Tech teeters on the brink of a recession
Six weeks of crisis have investors painting a bleak picture of the sector's future.
NEW YORK (Fortune) -- The tech sector took another beating Friday as fears of a global recession fed a widespread market selloff.
The pervasive selling mood has intesified this week after a string of third quarter earnings announcements. Citing concerns about the ailing economy and a sudden slump in orders, several big players offered bleak sales outlooks and lowered their financial targets.
A bout of panic selling overseas early Friday threatened to take hold in the U.S. markets. But tech stocks closed only moderately down, recovering a bit from their steeper drop at the opening. The Nasdaq ended down 3%, with tech giants Microsoft (MSFT, Fortune 500) up 1%, Apple (AAPL, Fortune 500)down 3% and Cisco (CSCO, Fortune 500) off 4%, while some names like Research in Motion (RIMM) fell 2% and Yahoo (YHOO, Fortune 500) fell 3%.
Even diehard tech optimists have been hitting the exits over the past six weeks following the collapse of Lehman Brothers and intensified the subsequent meltdown of major financial firms. The Dow has fallen 27% since Lehman went bust, but the tech-heavy Nasdaq has dropped even more-a total of 32%-as investors concluded that the financial crisis would lead to a global slowdown in the "real" economy.
Amid that climate of fear, several big tech companies have closed their books on the third quarter and reevaluated the outlook for business ahead.
Some of the grim harbingers:
- Amazon (AMZN, Fortune 500) saw a troubling dip in big-ticket purchases and slashed its fourth-quarter sales target 7% below expectations.
- Chip giant Texas Instruments saw orders drop at a time when they historically have seen a pre-holiday boost, and slashed its fourth-quarter sales outlook 13% below third-quarter levels.
- Intel saw weak chip demand from both corporate and consumer markets and warned that sales could drop sequentially in the fourth quarter, an event the company has not seen since the last tech crash in late 2000.
- Even hothanded Apple called for December-quarter sales in the range of $9.5 billion, roughly flat with last year's level.
- Despite a solid September quarter, Microsoft cut its current-quarter sales guidance Thursday by about 3% on caution of a mild-to-deep recession ahead.
Forecasting December sales in October is always challenging, because many tech shops are experiencing the lull that comes just before the crucial holiday sales rush.
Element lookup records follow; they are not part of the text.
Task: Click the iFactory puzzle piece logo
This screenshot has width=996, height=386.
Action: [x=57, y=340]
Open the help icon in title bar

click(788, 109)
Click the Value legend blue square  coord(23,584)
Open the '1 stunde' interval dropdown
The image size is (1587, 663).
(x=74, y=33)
This year visibility is even lower than usual, given the ominous signs that any recession could be long and deep.
Morgan Keegan analyst Tavis McCourt, who covers Apple and Research in Motion, two of the biggest growth engines in the sector, says he's convinced that the downward momentum is just starting.
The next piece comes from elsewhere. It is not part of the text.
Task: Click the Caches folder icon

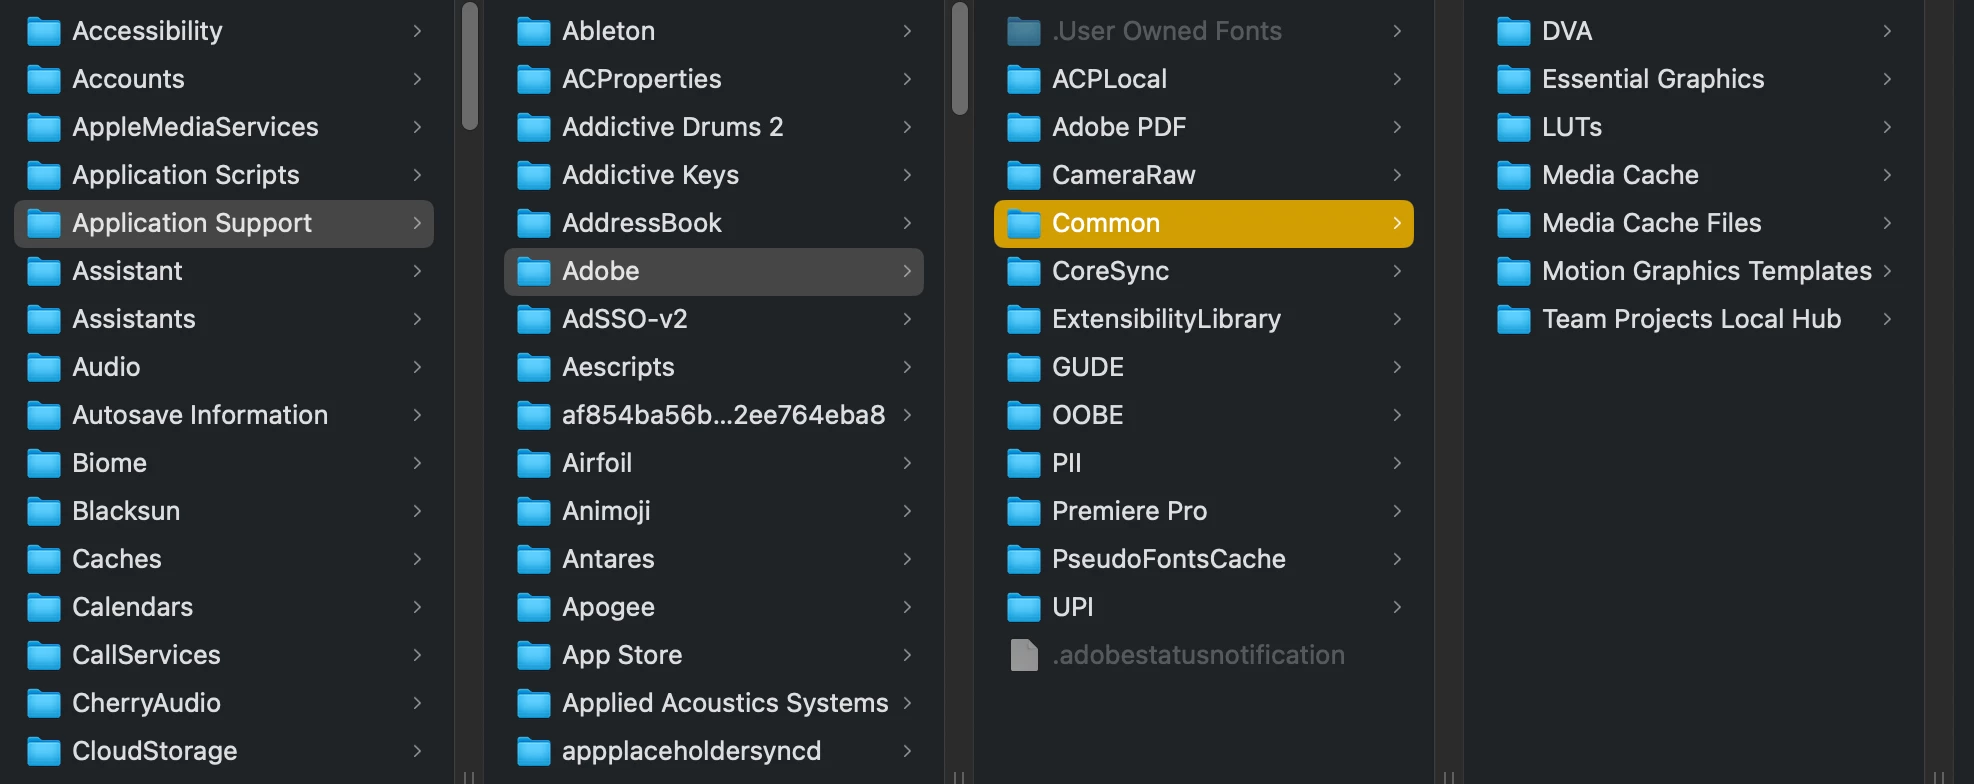Action: 43,560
"What we are seeing is part of a bigger slide," says McCourt. "You won't find many companies growing earnings next year. It will be a full-blown recession. If you asked me a month ago, I wouldn't have said this."
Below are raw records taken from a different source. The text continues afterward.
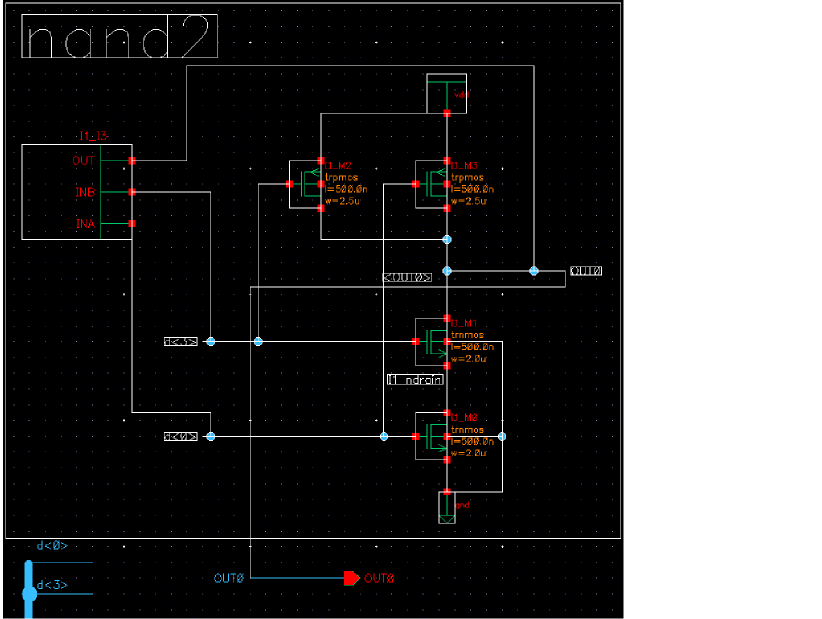Select the blue OUT0 wire label at bottom
The image size is (822, 619).
coord(229,578)
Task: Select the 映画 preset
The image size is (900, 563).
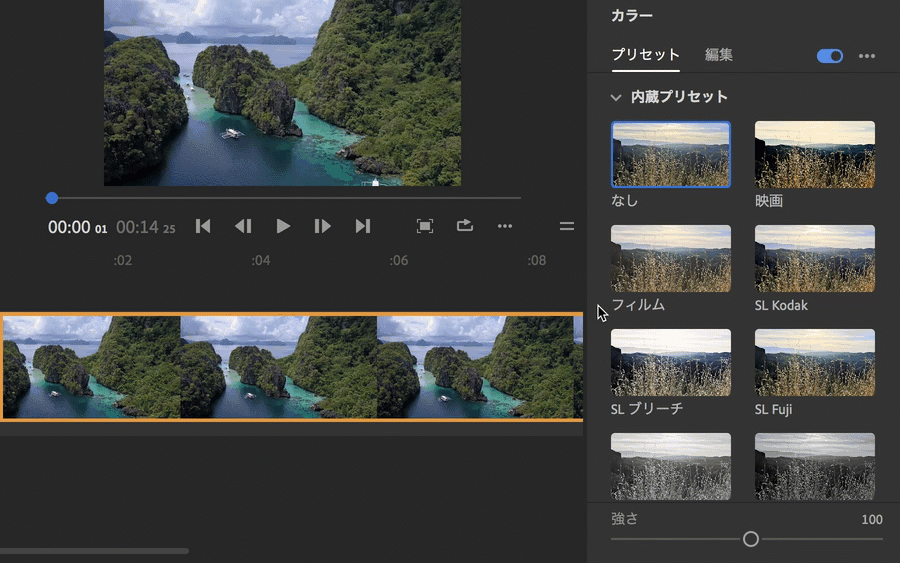Action: (814, 154)
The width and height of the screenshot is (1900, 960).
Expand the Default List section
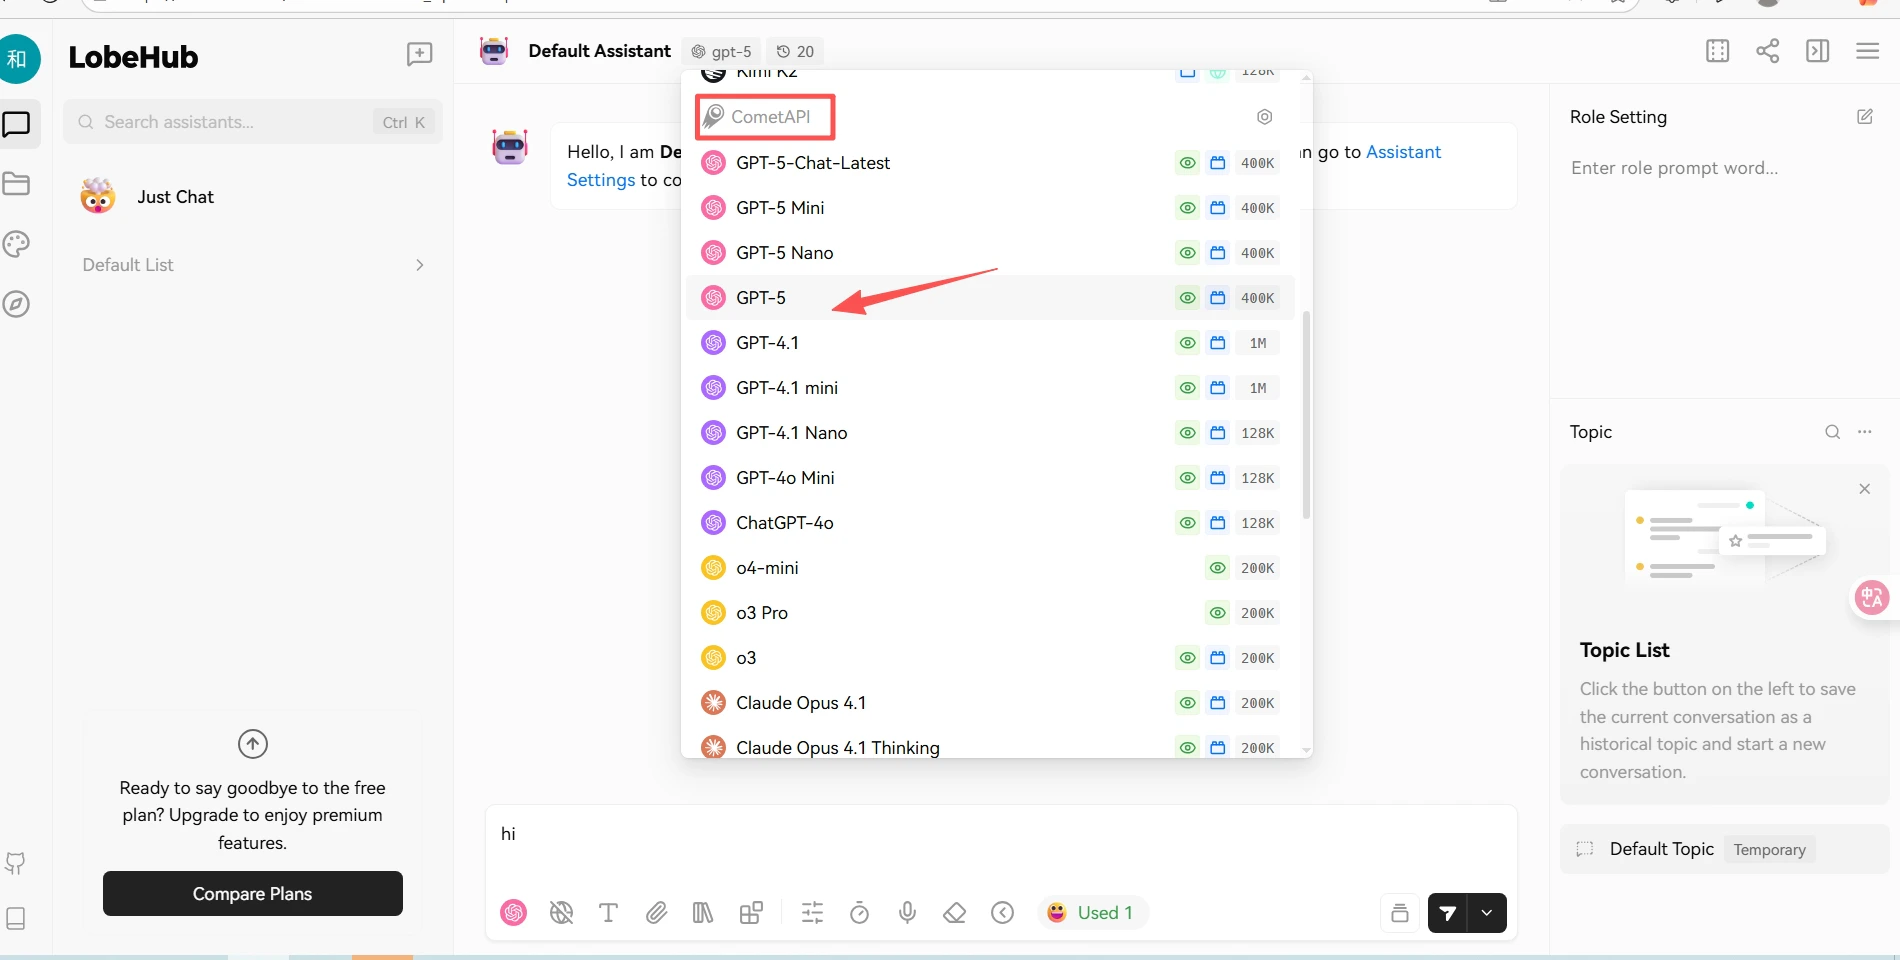[x=419, y=265]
Tech's recovery hinges on the buying power of consumers and large businesses. Declining home values and rising unemployment have put consumers under pressure. And drooping sales in a tough credit market haven't exactly encouraged businesses to beef up IT spending.
These conditions will likely stay will us for a couple years, says McCourt.
The signs have been clear enough to put some outfits like Texas Instruments into action.
"Where ordinarily you'd be seeing a building demand for the holiday season, we in fact had a slowing demand," TI CEO Richard Templeton said on an earnings conference call Monday. That pattern has "held through the first 20 days of October," he said.
Templeton told analysts, "we very simply believe it's not a time to be waiting for perfect data. It's a time to be acting and continuing to be diligent on this." The company made plans to reduce inventory and make cuts in some of its wireless chip business.
Just like in any downturn, companies such as TI will attempt to lower costs in step with falling revenue. It's a painful period of adjustment obviously, but not entirely without a silver lining, says McCourt.
It's possible that "2009 could be a trough" where stocks hit a bottom and start to rally ahead of a recovery, McCourt says.